**SHORT TASK**. Set out the rows below as a JSON list of strings, one string per line with blank lines dropped, covering the stretch from the line containing "How do I perform: Click the OK button?" through the end of the rows. Leave the pictures out.
______________________________
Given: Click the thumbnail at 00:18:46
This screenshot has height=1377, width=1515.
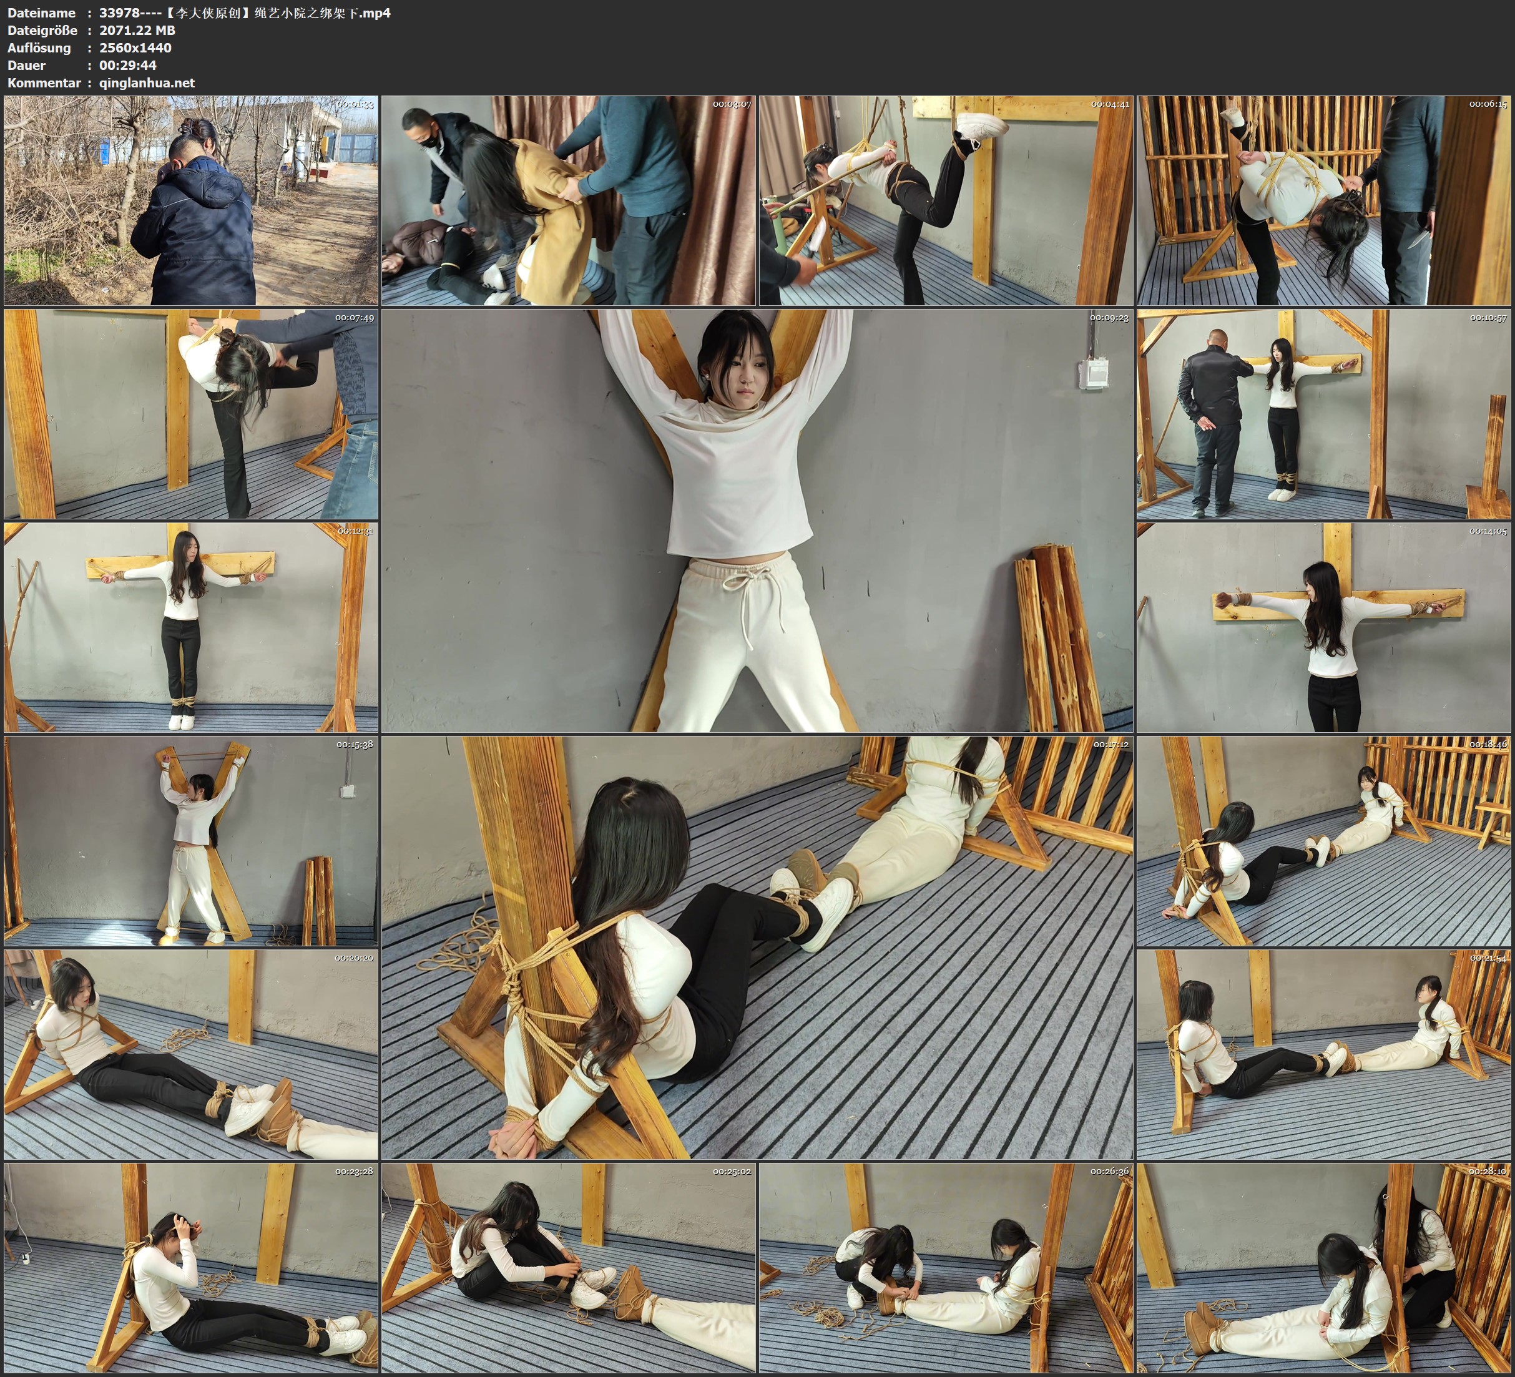Looking at the screenshot, I should pos(1324,840).
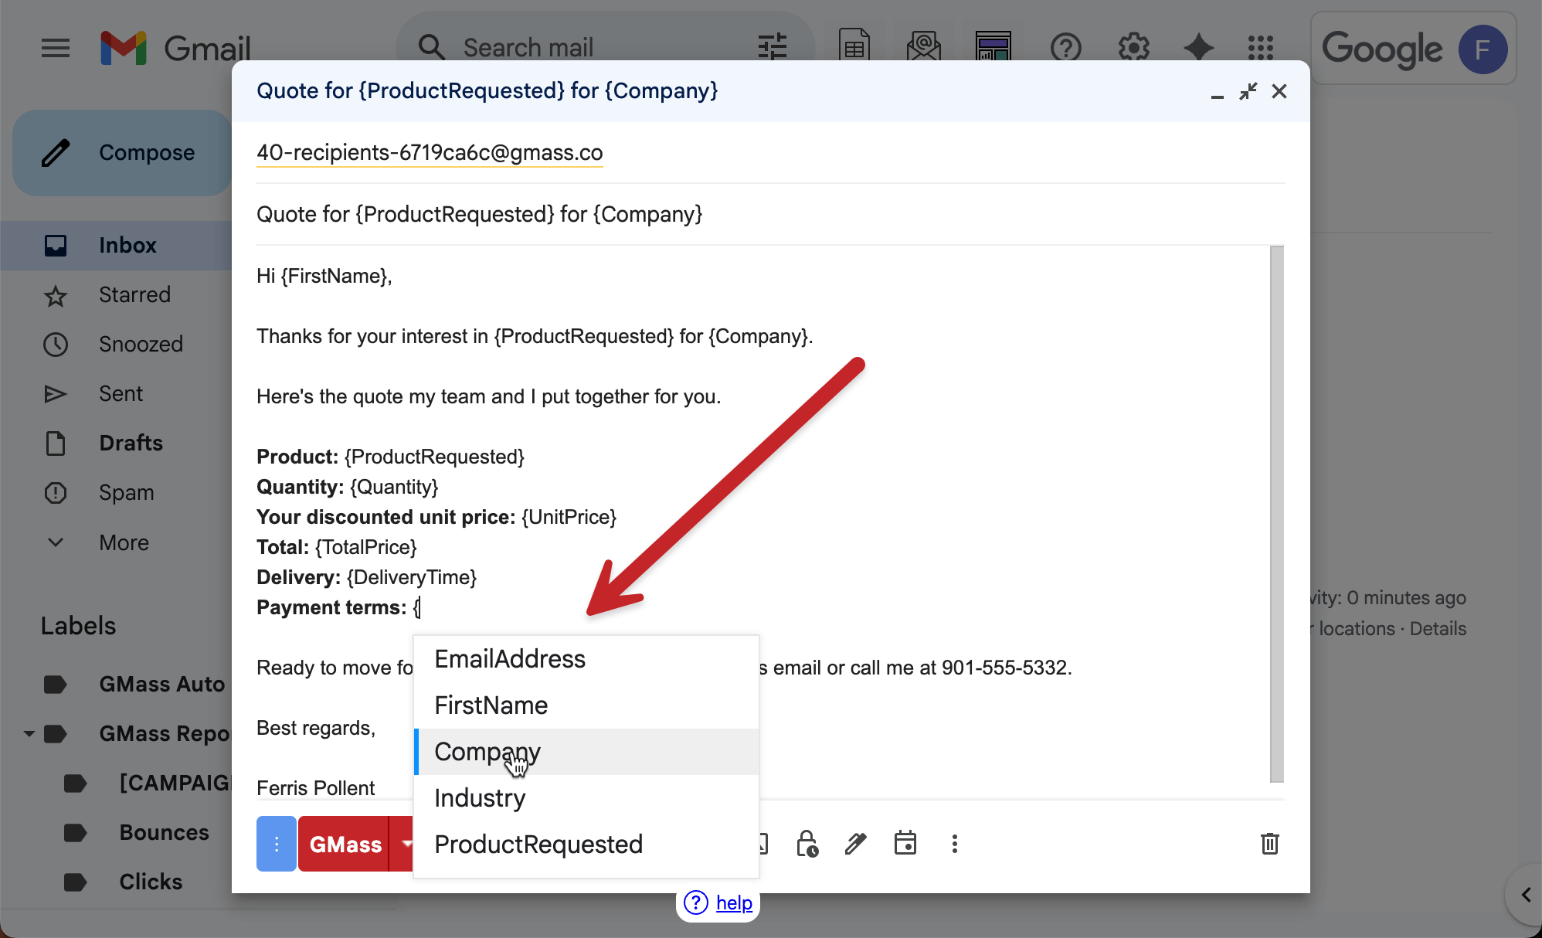
Task: Select Company from merge tag list
Action: click(487, 752)
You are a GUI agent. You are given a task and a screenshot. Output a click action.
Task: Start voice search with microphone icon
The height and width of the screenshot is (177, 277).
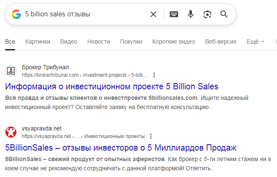click(x=191, y=15)
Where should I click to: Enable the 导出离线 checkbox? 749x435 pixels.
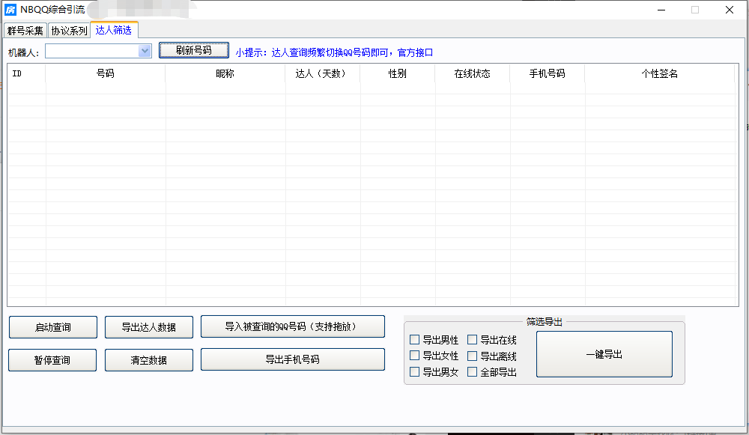tap(473, 356)
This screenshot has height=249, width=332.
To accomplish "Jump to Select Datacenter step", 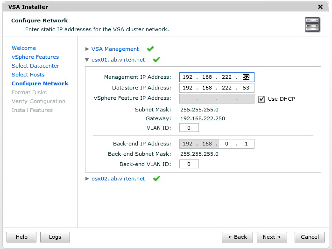I will click(x=35, y=66).
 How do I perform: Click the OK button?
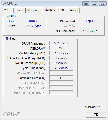(x=96, y=115)
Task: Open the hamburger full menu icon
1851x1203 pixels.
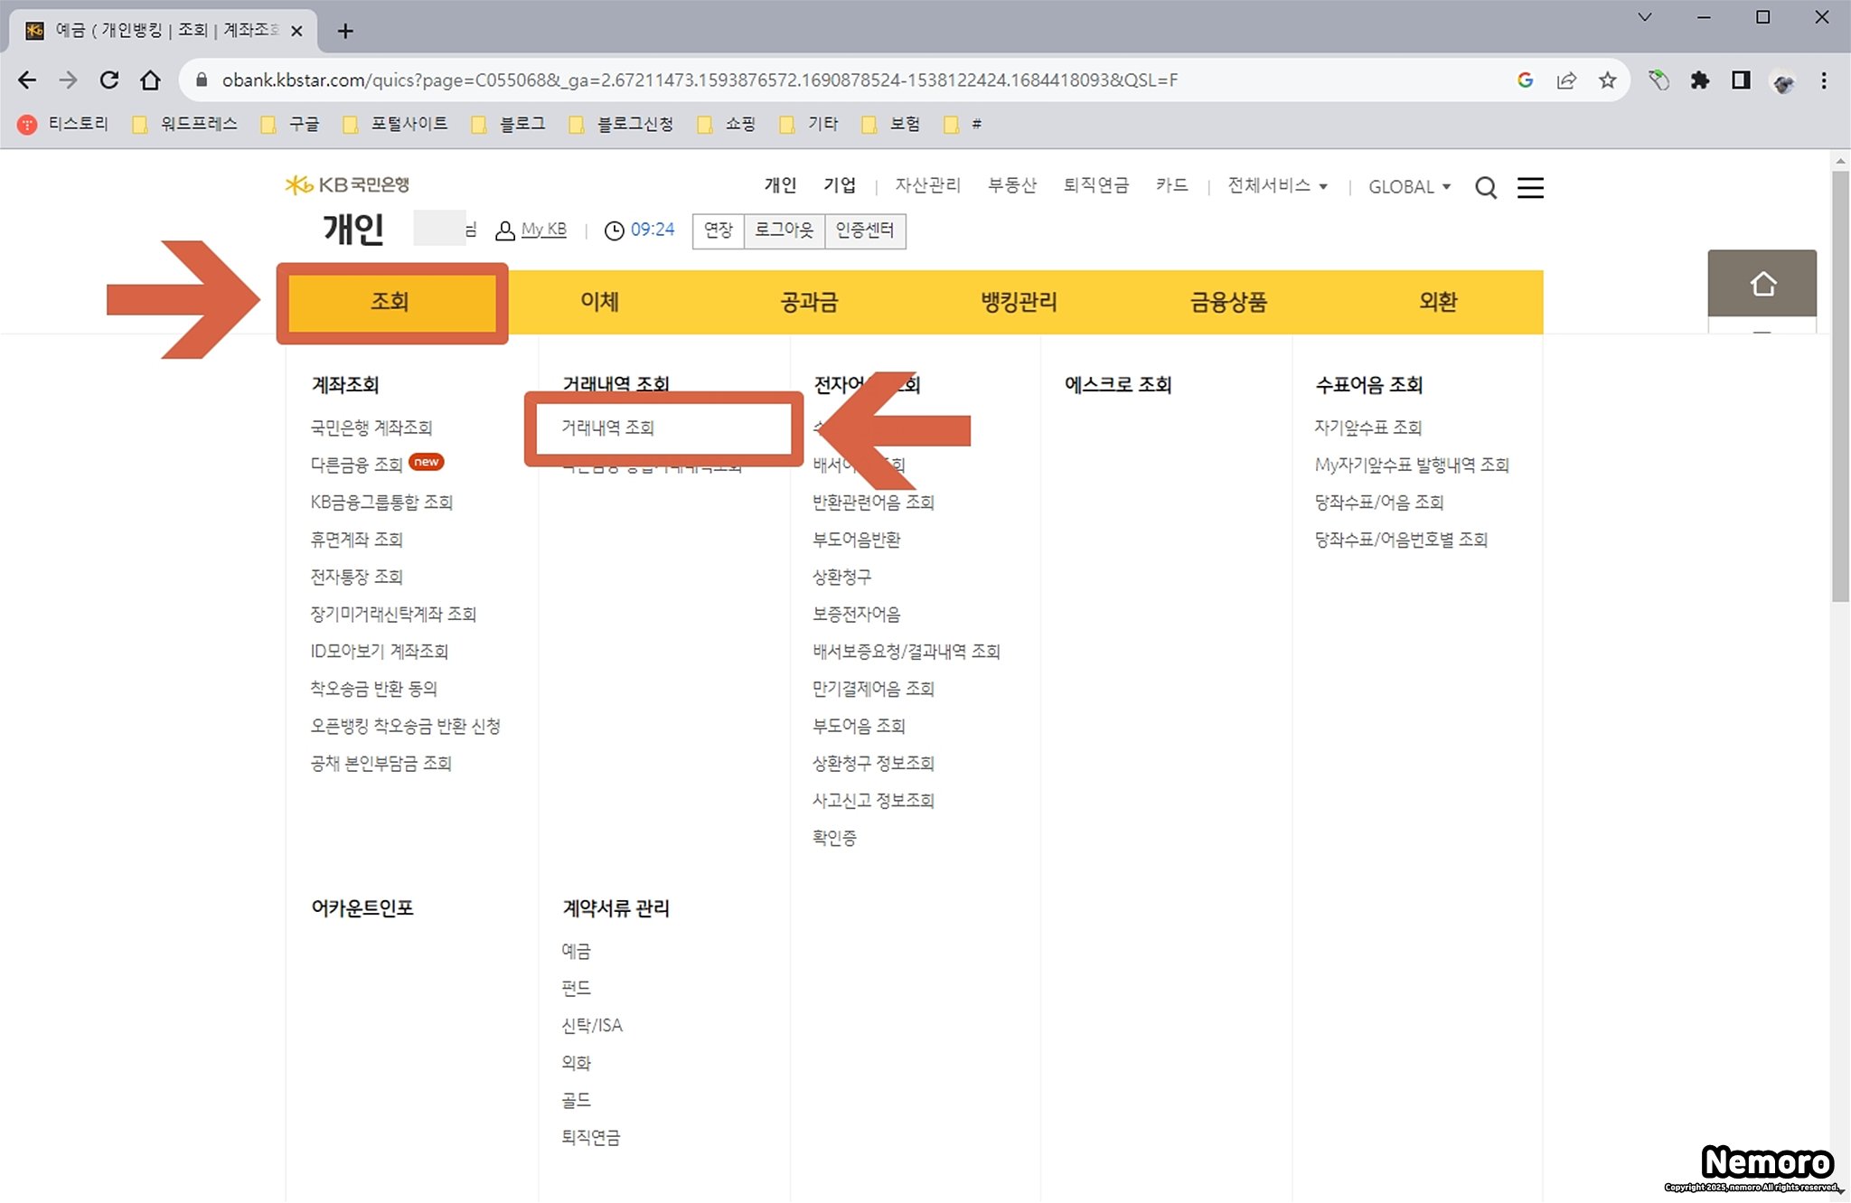Action: (x=1530, y=187)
______________________________
**REPLY TO THE EXERCISE**.
[
  " How do I perform: Click the OK button?",
  "(x=96, y=115)",
  "Task: Open the hamburger full menu icon",
  "1851x1203 pixels.",
  "Action: (x=1530, y=187)"
]